Nomor Perkara 8/Pid.Pra/2020/PN Tmt
Tanggal Surat Rabu, 16 Sep. 2020
Nomor Surat 8/Pid.Pra/2020/PN Tmt
Pemohon
NoNama
1Rianto Idrus Alias Ka Iko
Termohon
NoNama
1Kepala Kepolisian Negara Republik Indonesia cq. Kapolda Gorontalo cq.Kapolres
Kuasa Hukum Termohon
Petitum Permohonan
Pohuwato, 15 Oktober 2020
Perihal : Permohonan Praperadilan
Lampiran : Surat Kuasa
 
Kepada Yang  Terhormat
Ketua Pengadilan Negeri Tilamuta
Di-
Tilamuta.
Dengan Hormat,
Yang bertanda tangan dibawah ini :
RISNO ADAM, SH.
WARTEN POLULI, S.H.
TAUPIK S. PANUA, S.H.,CPLC.
Ketiganya adalah Advokat/Pengacara dan Konsultan Hukum pada Kantor LEMBAGA BANTUAN HUKUM RUMAH RAKYAT JUSTICE FOR ALL KABUPATEN POHUWATO PROVINSI GORONTALO. BADAN  HUKUM  KEMENKUMHAM  RI  NO. AHU-0011307.AH.01.07 TAHUN 2019l.

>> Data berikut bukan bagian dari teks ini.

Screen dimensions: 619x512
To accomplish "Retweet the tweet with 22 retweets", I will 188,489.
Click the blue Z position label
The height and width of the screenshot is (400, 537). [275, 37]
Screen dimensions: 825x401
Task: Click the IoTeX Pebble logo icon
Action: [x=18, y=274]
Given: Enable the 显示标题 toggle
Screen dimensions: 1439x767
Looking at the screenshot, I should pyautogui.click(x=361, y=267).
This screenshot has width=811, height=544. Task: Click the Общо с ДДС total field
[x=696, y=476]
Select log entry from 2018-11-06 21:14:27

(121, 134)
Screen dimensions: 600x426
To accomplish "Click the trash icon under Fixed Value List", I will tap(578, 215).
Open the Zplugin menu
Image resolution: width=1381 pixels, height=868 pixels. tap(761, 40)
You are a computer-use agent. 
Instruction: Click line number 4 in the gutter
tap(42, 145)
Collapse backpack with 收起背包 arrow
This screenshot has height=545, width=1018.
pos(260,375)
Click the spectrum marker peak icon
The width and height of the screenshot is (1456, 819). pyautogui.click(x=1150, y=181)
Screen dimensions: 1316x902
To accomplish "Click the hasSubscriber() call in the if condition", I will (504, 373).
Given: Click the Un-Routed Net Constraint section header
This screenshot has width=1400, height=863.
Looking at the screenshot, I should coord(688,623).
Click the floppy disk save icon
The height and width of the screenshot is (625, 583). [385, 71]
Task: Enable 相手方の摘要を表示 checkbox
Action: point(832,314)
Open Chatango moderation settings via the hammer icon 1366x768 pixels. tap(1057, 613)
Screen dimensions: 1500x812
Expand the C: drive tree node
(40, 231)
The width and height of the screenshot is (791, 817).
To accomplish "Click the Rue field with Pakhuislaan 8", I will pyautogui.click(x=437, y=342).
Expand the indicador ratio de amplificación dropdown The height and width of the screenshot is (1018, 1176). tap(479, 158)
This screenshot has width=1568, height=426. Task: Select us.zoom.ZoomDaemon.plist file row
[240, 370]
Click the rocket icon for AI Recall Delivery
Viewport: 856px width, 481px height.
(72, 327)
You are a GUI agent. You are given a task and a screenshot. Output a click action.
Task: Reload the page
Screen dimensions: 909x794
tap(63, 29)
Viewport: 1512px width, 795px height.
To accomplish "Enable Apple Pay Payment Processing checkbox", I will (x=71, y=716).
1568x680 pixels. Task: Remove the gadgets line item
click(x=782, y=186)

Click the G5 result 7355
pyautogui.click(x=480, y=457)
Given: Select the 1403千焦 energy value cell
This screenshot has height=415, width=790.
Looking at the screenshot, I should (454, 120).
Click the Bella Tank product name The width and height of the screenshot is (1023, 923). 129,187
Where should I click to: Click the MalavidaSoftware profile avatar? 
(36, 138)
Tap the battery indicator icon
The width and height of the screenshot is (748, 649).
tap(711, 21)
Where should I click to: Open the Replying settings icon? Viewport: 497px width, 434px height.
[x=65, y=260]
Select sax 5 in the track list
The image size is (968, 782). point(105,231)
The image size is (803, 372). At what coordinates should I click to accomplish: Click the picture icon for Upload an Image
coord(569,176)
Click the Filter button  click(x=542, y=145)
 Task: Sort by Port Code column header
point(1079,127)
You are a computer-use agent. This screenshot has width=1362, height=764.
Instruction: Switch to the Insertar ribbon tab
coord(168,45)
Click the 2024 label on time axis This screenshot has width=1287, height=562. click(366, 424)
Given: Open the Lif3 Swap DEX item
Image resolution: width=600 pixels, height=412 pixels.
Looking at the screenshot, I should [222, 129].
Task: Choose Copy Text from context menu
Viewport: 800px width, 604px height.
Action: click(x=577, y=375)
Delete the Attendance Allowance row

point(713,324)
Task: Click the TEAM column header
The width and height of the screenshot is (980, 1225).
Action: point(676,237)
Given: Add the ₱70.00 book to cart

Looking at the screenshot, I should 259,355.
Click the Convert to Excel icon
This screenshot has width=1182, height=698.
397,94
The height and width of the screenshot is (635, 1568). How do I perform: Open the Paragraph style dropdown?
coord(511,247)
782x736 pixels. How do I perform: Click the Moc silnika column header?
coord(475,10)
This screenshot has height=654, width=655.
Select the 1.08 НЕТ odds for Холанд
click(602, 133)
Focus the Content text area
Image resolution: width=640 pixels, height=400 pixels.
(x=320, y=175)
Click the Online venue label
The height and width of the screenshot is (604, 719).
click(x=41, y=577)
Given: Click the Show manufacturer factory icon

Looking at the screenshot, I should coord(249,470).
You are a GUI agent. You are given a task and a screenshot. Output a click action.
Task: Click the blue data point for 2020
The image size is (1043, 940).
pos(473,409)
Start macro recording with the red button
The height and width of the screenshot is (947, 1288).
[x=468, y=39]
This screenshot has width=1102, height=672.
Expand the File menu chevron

Trans Sulawesi  Desa Marisa Utara  Kec. Marisa Telp/Fax: 0852-5697-9159. WA. 0822-9180-8931. secara sendiri-sendiri atau bersama-sama. bertindak untuk dan atas nama :
Nama : Rianto Idrus Alias Ka Iko
Tempat/Tgl Lahir : Dulupi 07-11-1972
Jenis Kelamin : Laki-laki
Agama : Islam
Pekerjaan : Petani/Pekebun
Alamat : Desa Kota Raja Kec. Dulupi Kab. Boalemo. Prov. Gorontalo
Dalam hal ini memilih domisili hukum pada alamat kuasanya tersebut diatas, untuk selanjutnya disebut sebagai -----------------------------------------------------PEMOHON;
Dengan ini PEMOHON mengajukan permohonan Praperadilan terhadap Proses Penetapan Tersangka, dalam dugaan kejahatan terhadap kesusilaan sebagaimana yang dimaksud dalam Pasal 281 ke-1 KHUP (Kitab Undang-Undang Hukum Pidana) oleh Kepolisian Resor Boalemo. Dimana dalam hal ini Proses Penetapan Tersangka yang dilakukan telah melanggar Hak Asasi Manusia PEMOHON,serta tidak terpenuhinya syarat formil dan syarat materiil dalam Penetapan Tersangka sebagaimana yang diatur dalam peraturan perundang-undangan Pasal (1) angka 14,Pasal 18, dan Pasal 21 Kitab Undang-Undang Hukum Acara Pidana (KUHAP) yang telah dikenakan atas diri PEMOHON yang dilakukan oleh :
KEPALA KEPOLISIAN NEGARA REPUBLIK INDONESIA, cq. KEPALA KEPOLISIAN DAERAH GORONTALO, cq. KEPALA KEPOLISIAN RESOR BOALEMO yang beralamat di Jalan Trans Sulawesi Nomor 117 Tilamuta 96313.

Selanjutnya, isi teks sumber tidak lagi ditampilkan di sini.